◆ **Given instruction**
Rewrite the rows from the start of the rows through the line holding "January (39, 2518)", inclusive, substituting "Compassion" for "Kindness" and keeping everything else unchanged. Leave the pictures out.

[BEGIN Information supplied]

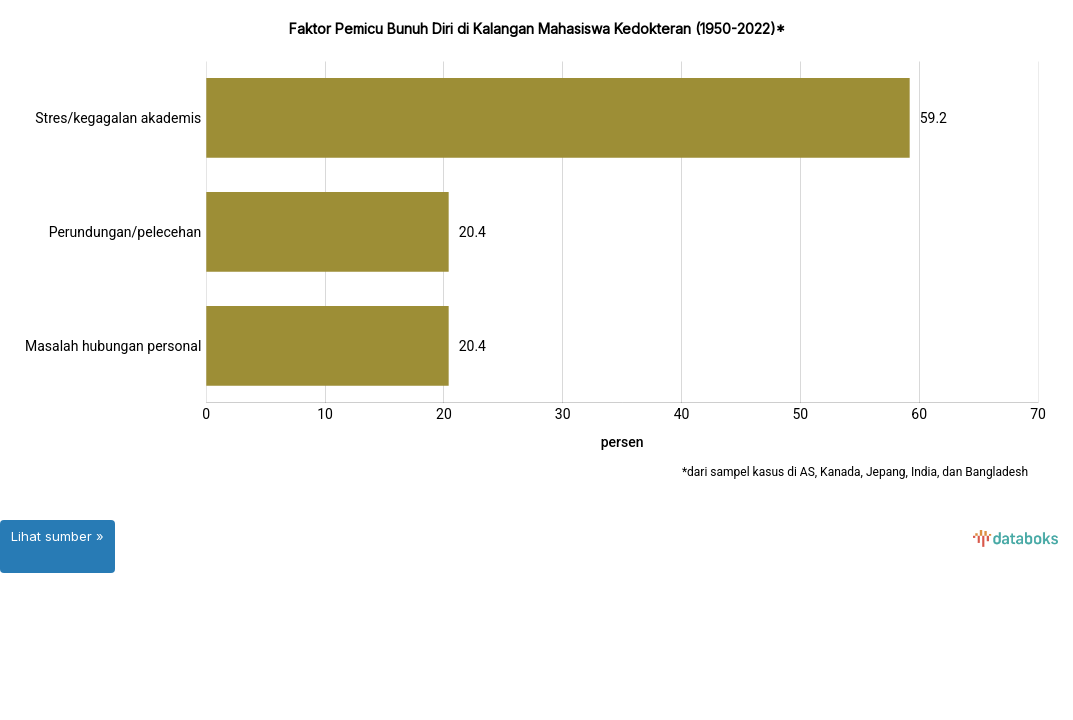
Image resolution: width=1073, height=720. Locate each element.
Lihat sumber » (57, 536)
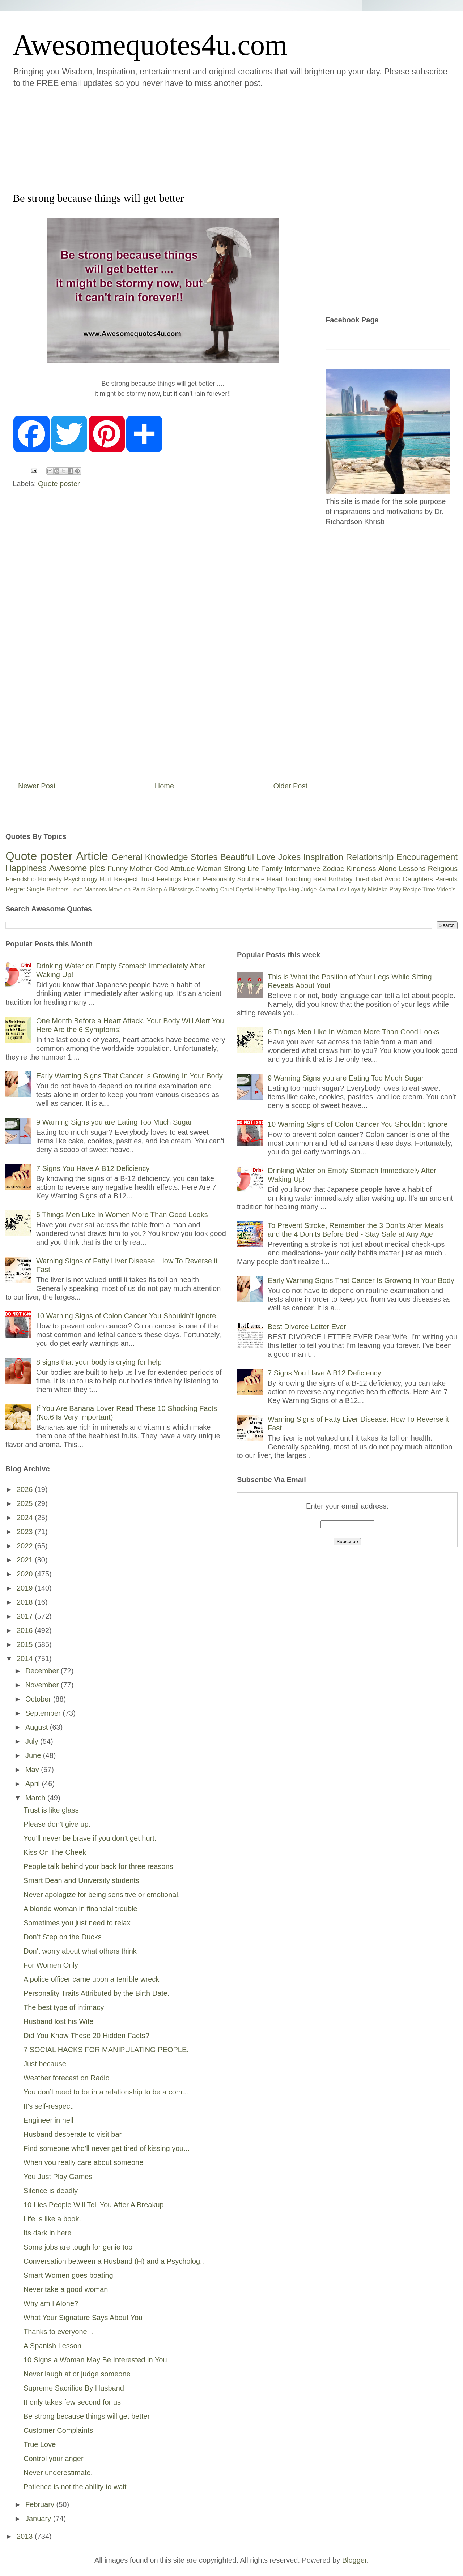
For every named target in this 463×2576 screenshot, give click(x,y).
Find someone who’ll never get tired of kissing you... (107, 2148)
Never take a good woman (66, 2289)
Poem (192, 879)
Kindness (361, 869)
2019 (26, 1588)
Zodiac (333, 869)
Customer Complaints (58, 2430)
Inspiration (323, 857)
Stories (204, 857)
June (34, 1755)
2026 (26, 1489)
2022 (26, 1546)
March (36, 1798)
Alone (387, 869)
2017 (26, 1616)
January (39, 2518)
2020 (26, 1574)
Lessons (412, 869)
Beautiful (237, 857)
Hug (294, 889)
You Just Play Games (58, 2177)
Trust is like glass (51, 1810)
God (161, 869)
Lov (341, 889)
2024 (26, 1518)
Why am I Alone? (51, 2303)
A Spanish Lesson (52, 2346)
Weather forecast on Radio (67, 2078)
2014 (26, 1659)
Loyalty (357, 889)
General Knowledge (149, 857)
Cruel (227, 889)
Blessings (181, 889)
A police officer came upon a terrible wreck (91, 1979)
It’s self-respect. (49, 2106)
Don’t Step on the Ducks (63, 1937)
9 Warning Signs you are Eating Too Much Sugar (114, 1122)
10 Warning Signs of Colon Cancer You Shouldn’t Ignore (126, 1316)
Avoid (393, 879)
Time (428, 889)
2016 (26, 1630)
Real (319, 879)
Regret (15, 889)
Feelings (169, 879)
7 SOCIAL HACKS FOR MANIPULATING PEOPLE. (106, 2050)
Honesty (50, 879)
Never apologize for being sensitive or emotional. (102, 1895)
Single (36, 889)
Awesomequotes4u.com (150, 45)
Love (265, 857)
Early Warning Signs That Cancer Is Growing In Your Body (129, 1076)
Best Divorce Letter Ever (307, 1327)
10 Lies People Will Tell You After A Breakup (94, 2205)
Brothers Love (65, 889)
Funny (117, 869)
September (44, 1713)
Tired (362, 879)
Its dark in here (47, 2233)
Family (272, 869)
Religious (443, 869)
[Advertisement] (188, 139)
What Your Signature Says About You (83, 2318)
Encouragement (427, 857)
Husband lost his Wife (58, 2021)
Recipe (412, 889)
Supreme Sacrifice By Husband (74, 2388)
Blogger (354, 2560)
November (43, 1685)
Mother (141, 869)
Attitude (182, 869)
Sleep (154, 889)
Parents (446, 879)
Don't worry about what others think (80, 1951)
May (33, 1769)
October (39, 1699)
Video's (446, 889)
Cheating (206, 889)
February (40, 2504)
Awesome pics (77, 868)
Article (92, 856)
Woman (209, 869)
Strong (234, 869)
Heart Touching (289, 879)
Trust (147, 879)
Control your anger (54, 2458)
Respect (126, 879)
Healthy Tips (271, 889)
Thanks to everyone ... (59, 2332)
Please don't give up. (57, 1824)
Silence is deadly (51, 2191)
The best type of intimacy (64, 2007)
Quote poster (59, 484)
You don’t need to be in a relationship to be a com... (106, 2092)
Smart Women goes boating (68, 2275)
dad (376, 879)
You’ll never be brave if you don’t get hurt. (90, 1838)
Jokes (289, 857)
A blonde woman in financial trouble (80, 1909)
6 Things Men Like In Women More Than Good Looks (122, 1215)
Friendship (20, 879)
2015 (26, 1644)
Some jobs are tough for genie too (78, 2247)
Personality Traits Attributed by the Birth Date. (97, 1993)
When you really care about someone (83, 2162)
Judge (309, 889)
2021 (26, 1560)
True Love (40, 2444)
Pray (395, 889)
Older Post (290, 786)
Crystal (244, 889)
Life (253, 869)
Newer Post (36, 786)
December (43, 1671)
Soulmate (251, 879)
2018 (26, 1602)
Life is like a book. (52, 2219)
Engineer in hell (48, 2120)
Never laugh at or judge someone (77, 2374)
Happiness (25, 868)
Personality (219, 879)
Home (164, 786)
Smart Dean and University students (81, 1880)
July (32, 1741)
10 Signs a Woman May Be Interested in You (95, 2360)
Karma (326, 889)
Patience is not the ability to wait (75, 2487)
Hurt (105, 879)
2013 (26, 2536)
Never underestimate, (58, 2473)
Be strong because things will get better (87, 2416)
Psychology (80, 879)
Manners (95, 889)
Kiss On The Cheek (55, 1852)
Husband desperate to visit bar (73, 2134)
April (33, 1784)
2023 (26, 1532)
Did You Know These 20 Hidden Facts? (86, 2036)
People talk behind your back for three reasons (98, 1866)
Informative (302, 869)
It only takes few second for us (72, 2402)
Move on (120, 889)
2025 (26, 1503)
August (37, 1727)
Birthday (341, 879)
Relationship (370, 857)
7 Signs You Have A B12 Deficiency (93, 1168)
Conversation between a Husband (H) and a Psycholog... (115, 2261)
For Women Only (51, 1965)
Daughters (418, 879)
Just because (45, 2064)
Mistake (378, 889)
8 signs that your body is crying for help (99, 1362)
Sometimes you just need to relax (77, 1923)
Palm (138, 889)
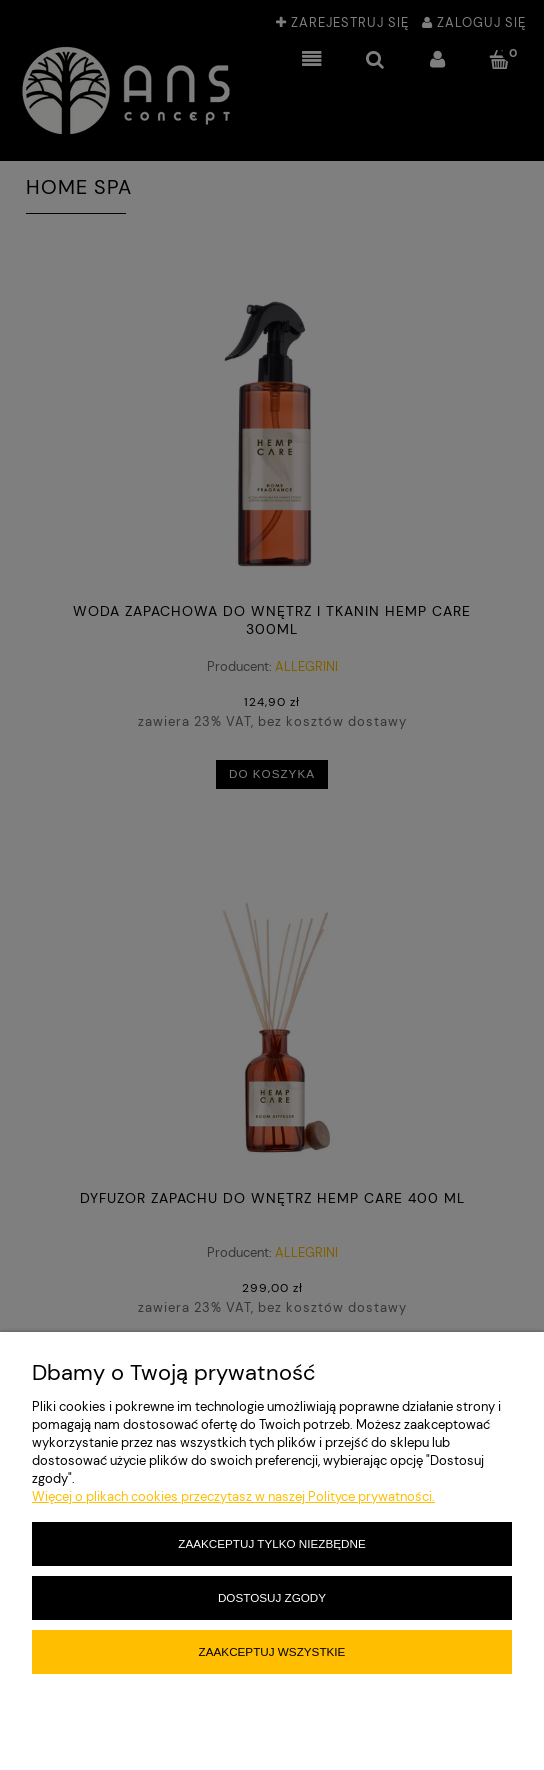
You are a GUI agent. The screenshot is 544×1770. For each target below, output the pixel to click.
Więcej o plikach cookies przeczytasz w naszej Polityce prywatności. (233, 1496)
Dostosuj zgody (272, 1597)
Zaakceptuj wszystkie (272, 1651)
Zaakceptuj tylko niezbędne (271, 1543)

[END Information supplied]

◆ **Response to this task**
Image resolution: width=1073, height=720. Locate each element.
Lihat sumber » (57, 536)
For every named target in this 463×2576 screenshot, give click(x,y).
Find someone who’ll never get tired of kissing you... (107, 2148)
Never take a good woman (66, 2289)
Poem (192, 879)
Compassion (361, 869)
2019 (26, 1588)
Zodiac (333, 869)
Customer Complaints (58, 2430)
Inspiration (323, 857)
Stories (204, 857)
June (34, 1755)
2026 (26, 1489)
2022 (26, 1546)
March (36, 1798)
Alone (387, 869)
2017 (26, 1616)
January (39, 2518)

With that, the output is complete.